Evaluating a content management system (CMS) recently delivered to you can be challenging if you aren’t used to working in a CMS regularly. A solution can look good on the surface but be less than functional when you go to use it.

Creating an enterprise content management solution is a major initiative that requires substantial time and resources. Now that you have the keys to your brand new CMS in hand, how can you tell if you’ve truly bought the large-scale digital publishing vehicle you wanted or if you’re sitting behind the wheel of a lemon, just waiting for the shocks to go out?

Before you sign off on your new CMS, here are five things to check for under the hood of your user experience. If any of the following don’t feel quite right, the time to flag those suspicions is now rather than three, six, or twelve months down the road when things really begin to break.

5 Ways to Evaluate the Features & Functionality of Your New CMS

Can your CMS easily handle multiple content types?

Flexibility is a key sign of a healthy system. You likely pursued a new CMS because your legacy system was rigid and overly restrictive, especially when handling multiple content types. Does your new CMS have flexible standards that will allow you to adapt your system to changing publication requirements without costly and time-consuming development work?

Your new CMS should let you store content in any type of file or format and process it automatically. Even if your site today primarily publishes “pages” and “posts,” eventually, you will want to add other content types. If your new CMS is too tailored toward a specific content type and you can’t easily see how the UI would stretch to handle more, you’ll likely hit an issue as you grow.

Does your CMS prioritize media assets with ease?

How easily does your CMS manage non-text-based content? Your new CMS should have a digital asset management component making it easy to back up, download, organize, preview, cache, search, and share media assets easily without relying on multiple plugins.

Wagtail photo editing experience
Wagtail's asset listing is simple with a powerful search

A well-made CMS will prioritize a user-friendly system for managing media assets beyond just uploading and naming those assets. Consider how your CMS handles photos, videos, SVGs, and other non-text-based assets when injecting those elements into the rest of your site’s content. Can you add media assets to your CMS editor interface and confidently know they will render correctly? Does your new CMS integrate media asset editing right into its platform?

Is Your CMS Easy to Navigate?

Your CMS holds a sea of content—documents, data, videos, marketing copy, images, and whatever else you’ve been continually amassing. Multiple roles within your organization need to be able to quickly track down the content they seek within that vast ocean. A thoughtfully-designed CMS makes it easy to find and edit assets for data or content-rich websites that may have deeply nested information hierarchies.
════════════════
• Exercise
Answer these questions from the text on evaluating a new CMS:
1. How many things does it suggest checking before you sign off on a new CMS?
2. What does it call a key sign of a healthy system?
3. Which two content types does it say a site might primarily publish today?

• Rows
════════════════
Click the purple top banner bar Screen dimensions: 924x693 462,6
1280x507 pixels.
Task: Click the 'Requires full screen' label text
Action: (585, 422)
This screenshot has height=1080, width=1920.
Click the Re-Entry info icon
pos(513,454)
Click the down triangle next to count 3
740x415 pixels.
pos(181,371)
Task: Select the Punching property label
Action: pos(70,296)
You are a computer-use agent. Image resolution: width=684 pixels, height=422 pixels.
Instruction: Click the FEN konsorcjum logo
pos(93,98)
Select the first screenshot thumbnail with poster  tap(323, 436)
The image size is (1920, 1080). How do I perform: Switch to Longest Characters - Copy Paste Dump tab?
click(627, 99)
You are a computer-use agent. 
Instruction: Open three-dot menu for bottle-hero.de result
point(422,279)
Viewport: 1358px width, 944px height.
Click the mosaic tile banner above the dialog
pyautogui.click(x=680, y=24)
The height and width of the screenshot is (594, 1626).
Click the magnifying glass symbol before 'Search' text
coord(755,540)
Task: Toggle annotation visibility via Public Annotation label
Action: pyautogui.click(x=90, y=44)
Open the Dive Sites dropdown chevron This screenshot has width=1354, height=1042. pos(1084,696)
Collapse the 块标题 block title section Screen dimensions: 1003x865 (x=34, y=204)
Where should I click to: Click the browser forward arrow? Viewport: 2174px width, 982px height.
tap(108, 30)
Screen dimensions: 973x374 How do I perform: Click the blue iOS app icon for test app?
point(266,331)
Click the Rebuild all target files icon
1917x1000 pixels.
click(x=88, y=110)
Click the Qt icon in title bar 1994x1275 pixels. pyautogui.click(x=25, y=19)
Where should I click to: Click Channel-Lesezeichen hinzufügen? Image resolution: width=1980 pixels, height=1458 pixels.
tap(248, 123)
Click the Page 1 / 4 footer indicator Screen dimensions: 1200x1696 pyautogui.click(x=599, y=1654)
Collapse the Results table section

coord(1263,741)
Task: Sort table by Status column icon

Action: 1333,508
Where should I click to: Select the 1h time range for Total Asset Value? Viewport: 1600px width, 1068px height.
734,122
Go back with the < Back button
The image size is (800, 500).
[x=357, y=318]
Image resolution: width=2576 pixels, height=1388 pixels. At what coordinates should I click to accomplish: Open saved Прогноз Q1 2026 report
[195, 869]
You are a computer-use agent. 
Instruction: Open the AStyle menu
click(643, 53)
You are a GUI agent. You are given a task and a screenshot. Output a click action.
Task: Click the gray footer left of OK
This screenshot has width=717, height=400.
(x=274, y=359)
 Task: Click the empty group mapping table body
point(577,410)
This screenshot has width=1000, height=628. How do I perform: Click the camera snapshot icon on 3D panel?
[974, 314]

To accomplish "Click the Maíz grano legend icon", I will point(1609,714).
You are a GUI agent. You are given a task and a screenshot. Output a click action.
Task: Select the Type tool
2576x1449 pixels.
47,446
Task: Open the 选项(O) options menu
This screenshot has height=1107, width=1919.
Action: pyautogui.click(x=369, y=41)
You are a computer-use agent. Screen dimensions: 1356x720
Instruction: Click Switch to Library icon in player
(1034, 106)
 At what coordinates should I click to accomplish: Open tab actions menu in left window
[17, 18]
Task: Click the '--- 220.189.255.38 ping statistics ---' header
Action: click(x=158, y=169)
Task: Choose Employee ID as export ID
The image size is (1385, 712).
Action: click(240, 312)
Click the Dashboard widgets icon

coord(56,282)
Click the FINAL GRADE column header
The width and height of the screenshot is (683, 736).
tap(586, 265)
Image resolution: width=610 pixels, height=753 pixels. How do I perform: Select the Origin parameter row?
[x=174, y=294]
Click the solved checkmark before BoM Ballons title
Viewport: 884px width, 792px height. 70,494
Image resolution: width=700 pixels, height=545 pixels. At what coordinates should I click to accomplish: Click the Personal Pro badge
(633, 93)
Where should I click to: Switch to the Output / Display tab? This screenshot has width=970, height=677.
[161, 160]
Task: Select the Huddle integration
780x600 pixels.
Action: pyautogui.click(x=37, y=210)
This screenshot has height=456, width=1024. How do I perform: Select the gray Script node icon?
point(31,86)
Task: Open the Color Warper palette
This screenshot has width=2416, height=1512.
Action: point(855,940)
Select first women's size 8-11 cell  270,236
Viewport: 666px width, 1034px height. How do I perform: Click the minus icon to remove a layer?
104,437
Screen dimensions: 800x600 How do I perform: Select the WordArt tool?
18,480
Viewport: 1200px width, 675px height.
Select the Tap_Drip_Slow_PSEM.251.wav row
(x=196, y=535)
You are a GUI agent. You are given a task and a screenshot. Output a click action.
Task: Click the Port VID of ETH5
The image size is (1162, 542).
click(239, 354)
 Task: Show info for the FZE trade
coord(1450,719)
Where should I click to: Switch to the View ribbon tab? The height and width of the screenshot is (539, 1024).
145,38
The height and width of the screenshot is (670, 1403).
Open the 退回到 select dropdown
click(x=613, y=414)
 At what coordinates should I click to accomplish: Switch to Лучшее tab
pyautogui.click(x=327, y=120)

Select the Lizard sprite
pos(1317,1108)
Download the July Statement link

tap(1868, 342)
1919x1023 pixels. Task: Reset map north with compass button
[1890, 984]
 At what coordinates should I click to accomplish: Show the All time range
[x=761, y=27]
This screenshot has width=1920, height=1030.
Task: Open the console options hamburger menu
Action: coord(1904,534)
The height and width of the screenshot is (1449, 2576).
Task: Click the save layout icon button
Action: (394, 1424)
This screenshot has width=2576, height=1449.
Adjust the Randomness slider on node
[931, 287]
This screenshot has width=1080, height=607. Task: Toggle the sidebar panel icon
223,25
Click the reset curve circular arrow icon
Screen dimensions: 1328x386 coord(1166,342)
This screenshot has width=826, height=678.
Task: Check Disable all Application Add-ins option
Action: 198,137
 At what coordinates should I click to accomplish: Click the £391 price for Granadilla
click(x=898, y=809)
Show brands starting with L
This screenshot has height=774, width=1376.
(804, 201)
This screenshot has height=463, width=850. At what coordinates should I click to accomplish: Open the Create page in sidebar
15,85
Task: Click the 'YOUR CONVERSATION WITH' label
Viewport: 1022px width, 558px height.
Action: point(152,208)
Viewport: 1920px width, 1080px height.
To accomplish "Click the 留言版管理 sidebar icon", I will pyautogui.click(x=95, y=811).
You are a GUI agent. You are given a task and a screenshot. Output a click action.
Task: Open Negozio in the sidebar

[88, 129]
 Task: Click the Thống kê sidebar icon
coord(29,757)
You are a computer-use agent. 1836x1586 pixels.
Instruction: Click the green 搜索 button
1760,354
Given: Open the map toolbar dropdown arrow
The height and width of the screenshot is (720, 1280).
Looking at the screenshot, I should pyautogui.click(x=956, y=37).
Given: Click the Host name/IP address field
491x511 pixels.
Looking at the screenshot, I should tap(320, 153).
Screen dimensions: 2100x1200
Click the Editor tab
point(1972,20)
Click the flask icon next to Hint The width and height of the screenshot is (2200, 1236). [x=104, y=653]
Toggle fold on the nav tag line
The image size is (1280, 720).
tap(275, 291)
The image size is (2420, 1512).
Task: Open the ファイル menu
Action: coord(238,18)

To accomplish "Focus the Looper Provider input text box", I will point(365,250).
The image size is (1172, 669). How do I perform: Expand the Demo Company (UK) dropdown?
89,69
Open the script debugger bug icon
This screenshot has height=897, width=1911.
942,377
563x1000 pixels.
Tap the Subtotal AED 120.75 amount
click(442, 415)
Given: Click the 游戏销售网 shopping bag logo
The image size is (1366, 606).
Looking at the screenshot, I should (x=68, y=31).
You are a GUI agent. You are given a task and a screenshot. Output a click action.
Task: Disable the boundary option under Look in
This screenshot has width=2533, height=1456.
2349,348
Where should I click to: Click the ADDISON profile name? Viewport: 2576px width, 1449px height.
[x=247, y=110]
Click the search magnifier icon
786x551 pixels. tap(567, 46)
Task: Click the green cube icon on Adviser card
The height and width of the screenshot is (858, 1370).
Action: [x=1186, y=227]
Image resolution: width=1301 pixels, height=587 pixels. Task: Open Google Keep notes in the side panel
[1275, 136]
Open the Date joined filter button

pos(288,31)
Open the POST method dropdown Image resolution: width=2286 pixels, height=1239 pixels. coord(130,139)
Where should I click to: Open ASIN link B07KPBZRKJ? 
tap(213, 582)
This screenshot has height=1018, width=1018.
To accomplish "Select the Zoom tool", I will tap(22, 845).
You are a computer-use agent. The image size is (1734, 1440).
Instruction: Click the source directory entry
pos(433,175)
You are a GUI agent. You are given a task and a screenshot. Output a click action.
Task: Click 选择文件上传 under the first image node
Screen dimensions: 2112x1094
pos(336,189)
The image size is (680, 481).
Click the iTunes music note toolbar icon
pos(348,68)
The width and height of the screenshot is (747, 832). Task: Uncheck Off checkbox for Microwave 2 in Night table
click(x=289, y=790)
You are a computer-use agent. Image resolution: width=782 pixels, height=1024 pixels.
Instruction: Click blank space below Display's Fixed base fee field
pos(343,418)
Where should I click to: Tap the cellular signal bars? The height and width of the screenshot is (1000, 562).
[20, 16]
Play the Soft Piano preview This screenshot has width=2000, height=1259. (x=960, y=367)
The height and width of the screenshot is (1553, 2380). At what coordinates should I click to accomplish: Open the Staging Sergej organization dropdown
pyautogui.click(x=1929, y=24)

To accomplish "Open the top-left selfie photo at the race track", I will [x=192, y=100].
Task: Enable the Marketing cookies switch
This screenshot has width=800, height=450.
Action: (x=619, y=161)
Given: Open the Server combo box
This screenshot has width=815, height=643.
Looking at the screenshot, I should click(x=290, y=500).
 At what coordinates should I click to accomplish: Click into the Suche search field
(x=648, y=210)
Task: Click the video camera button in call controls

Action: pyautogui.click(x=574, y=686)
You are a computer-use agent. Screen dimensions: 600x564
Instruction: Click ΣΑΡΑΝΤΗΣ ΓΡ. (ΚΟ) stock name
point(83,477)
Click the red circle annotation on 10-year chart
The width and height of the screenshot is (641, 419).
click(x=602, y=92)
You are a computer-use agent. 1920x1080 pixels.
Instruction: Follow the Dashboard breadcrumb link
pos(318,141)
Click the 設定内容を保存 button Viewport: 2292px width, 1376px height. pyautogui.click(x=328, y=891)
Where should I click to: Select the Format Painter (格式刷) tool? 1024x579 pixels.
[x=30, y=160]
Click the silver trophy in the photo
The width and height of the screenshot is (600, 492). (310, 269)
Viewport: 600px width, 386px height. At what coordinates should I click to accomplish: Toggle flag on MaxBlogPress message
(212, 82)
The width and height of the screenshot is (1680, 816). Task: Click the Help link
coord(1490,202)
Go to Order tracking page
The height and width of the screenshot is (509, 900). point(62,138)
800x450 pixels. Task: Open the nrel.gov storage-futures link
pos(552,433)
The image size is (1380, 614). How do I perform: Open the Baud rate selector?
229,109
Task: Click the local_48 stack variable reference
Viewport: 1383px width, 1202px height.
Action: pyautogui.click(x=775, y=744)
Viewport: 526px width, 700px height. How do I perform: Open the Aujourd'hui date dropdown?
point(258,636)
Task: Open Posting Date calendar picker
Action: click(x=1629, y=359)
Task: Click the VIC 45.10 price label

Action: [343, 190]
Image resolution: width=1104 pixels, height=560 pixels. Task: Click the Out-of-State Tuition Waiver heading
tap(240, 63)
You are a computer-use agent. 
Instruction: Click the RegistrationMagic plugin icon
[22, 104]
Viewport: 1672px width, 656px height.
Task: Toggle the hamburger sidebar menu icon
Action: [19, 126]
════════════════
• Exercise result
1. Five
2. Flexibility
3. "Pages" and "posts"